Segment Start: Supplied text

Taking on the holidays: Grief
As you approach the holiday season of 2021, are you one of the millions of Americans who are taking on this holiday season for the first time without a loved one? Grief has been an intimate part of the 2021 experience for innumerable people. And those who are in the midst of grief may find themselves wishing that the holiday season would just pass by or that they could fast forward to the next year without facing some of these incredibly challenging firsts.
If you are experiencing grief this holiday season or approaching holiday firsts without someone important to you in your world, please know that you are not alone, and the quality support exists to lessen the pain of some of these challenging events. Here are five things to consider as you take on grief this holiday season.
Acknowledge that this is hard- this may seem like a simplistic first step, but grief is hard! We said it. Grief is hard! We are not going to pretend that it is easy, that it is no big deal, that it’s just a part of life. Acknowledging that it is hard, that it hurts, and that it is messy is often the first step in truly giving ourselves permission to grieve in the way our bodies and brains need.
Create space for all the feelings- grief is associated with numerous feelings, often cycling together in varying intensities, from sadness to anger, to denial, to moments of acceptance, and anywhere in between. Grief is complicated when it comes to our emotional responses, and the only way to manage those feelings is to create space for them. Creating space for feelings can look like many different things depending on your grieving process and what may feel safe. Some people are able to create physical space to feel these feelings, be that in their own home, i6n a grief share group, or other physical spaces. Some people create that space through journaling, music, or meditative or spiritual practices. Think about what it might look like for you to “create space“ for the feelings. It may take a bit of time to try a few different things, but the important thing is that we’re feeling the feelings. It is the only way to move through them.

Segment End: Supplied text

[Work to complete]
**A.** In the holiday grief article, what is often the first step in truly giving ourselves permission to grieve?
**B.** List every feeling the holiday grief article names as linked with grief.
**C.** Echo the holiday grief article between "If you are experiencing" and "this holiday season.", inclusive.
The data that follows comes from a separate source and is not related to the holiday grief article.

Segment Start: Supplied information

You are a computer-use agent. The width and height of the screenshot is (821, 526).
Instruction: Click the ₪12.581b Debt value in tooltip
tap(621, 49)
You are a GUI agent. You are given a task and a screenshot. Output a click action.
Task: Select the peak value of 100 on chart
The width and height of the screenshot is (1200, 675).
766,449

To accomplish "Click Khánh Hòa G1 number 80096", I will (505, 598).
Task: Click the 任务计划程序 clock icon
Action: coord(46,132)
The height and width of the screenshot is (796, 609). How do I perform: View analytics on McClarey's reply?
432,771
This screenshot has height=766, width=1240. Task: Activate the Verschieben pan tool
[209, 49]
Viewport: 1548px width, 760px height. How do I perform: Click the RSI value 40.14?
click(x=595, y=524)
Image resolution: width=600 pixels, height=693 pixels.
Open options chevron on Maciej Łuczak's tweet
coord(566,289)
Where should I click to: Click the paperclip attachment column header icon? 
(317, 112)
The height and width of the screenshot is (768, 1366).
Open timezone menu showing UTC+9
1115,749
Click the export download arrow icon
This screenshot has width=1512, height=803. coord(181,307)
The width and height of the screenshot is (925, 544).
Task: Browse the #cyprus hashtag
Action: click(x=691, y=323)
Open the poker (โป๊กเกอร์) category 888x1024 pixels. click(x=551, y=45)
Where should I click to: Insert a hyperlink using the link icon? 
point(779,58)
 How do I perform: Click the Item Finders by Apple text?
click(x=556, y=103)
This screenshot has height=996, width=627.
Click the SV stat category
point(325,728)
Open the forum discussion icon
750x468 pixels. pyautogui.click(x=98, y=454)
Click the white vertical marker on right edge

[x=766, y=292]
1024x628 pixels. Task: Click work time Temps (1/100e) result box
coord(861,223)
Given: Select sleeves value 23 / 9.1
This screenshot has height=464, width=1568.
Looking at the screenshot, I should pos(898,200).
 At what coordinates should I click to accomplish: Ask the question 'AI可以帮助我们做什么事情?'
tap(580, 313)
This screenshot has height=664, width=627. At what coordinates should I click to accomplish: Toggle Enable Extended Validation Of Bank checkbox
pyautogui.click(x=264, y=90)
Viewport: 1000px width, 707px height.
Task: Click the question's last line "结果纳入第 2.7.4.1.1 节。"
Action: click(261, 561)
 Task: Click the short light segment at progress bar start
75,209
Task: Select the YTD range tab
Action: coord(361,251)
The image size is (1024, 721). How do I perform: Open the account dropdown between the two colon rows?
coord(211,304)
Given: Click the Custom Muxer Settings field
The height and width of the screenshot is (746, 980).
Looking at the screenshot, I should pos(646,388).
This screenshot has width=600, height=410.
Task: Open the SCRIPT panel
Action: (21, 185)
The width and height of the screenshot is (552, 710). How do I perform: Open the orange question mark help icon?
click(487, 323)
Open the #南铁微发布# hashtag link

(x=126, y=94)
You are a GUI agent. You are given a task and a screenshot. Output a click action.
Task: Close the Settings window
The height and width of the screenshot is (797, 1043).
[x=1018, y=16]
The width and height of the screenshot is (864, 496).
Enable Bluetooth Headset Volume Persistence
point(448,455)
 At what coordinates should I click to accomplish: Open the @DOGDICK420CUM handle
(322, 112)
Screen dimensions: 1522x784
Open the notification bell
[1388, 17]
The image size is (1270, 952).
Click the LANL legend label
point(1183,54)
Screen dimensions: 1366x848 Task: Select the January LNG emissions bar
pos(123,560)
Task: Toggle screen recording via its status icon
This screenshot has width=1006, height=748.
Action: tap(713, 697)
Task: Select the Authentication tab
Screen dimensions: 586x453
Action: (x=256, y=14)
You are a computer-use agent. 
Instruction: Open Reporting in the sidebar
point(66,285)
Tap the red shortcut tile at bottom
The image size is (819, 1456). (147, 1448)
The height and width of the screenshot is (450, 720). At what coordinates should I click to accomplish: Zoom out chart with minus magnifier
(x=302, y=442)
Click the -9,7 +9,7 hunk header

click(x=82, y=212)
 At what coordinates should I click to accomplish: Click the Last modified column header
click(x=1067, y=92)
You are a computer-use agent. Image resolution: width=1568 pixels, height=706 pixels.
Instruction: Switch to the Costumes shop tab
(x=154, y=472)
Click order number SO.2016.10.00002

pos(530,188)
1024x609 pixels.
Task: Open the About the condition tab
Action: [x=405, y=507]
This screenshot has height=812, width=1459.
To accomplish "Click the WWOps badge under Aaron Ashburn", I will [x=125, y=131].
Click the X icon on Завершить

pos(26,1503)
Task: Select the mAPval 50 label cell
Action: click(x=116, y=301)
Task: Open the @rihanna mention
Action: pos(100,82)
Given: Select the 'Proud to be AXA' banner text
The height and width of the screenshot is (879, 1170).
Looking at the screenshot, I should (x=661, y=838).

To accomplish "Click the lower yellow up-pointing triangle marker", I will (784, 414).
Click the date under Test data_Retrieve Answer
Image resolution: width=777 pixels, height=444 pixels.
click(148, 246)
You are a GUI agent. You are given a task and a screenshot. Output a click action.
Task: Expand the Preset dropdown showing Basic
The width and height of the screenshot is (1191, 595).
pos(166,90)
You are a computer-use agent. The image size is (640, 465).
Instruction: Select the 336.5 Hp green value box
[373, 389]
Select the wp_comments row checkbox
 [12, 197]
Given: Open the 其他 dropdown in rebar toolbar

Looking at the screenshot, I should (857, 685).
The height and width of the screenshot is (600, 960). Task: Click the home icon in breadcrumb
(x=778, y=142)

Segment End: Supplied information

[Solutions to the problems]
**A.** Acknowledging that grief is hard, that it hurts, and that it is messy.

**B.** Sadness, anger, denial, and moments of acceptance.

**C.**
If you are experiencing grief this holiday season or approaching holiday firsts without someone important to you in your world, please know that you are not alone, and the quality support exists to lessen the pain of some of these challenging events. Here are five things to consider as you take on grief this holiday season.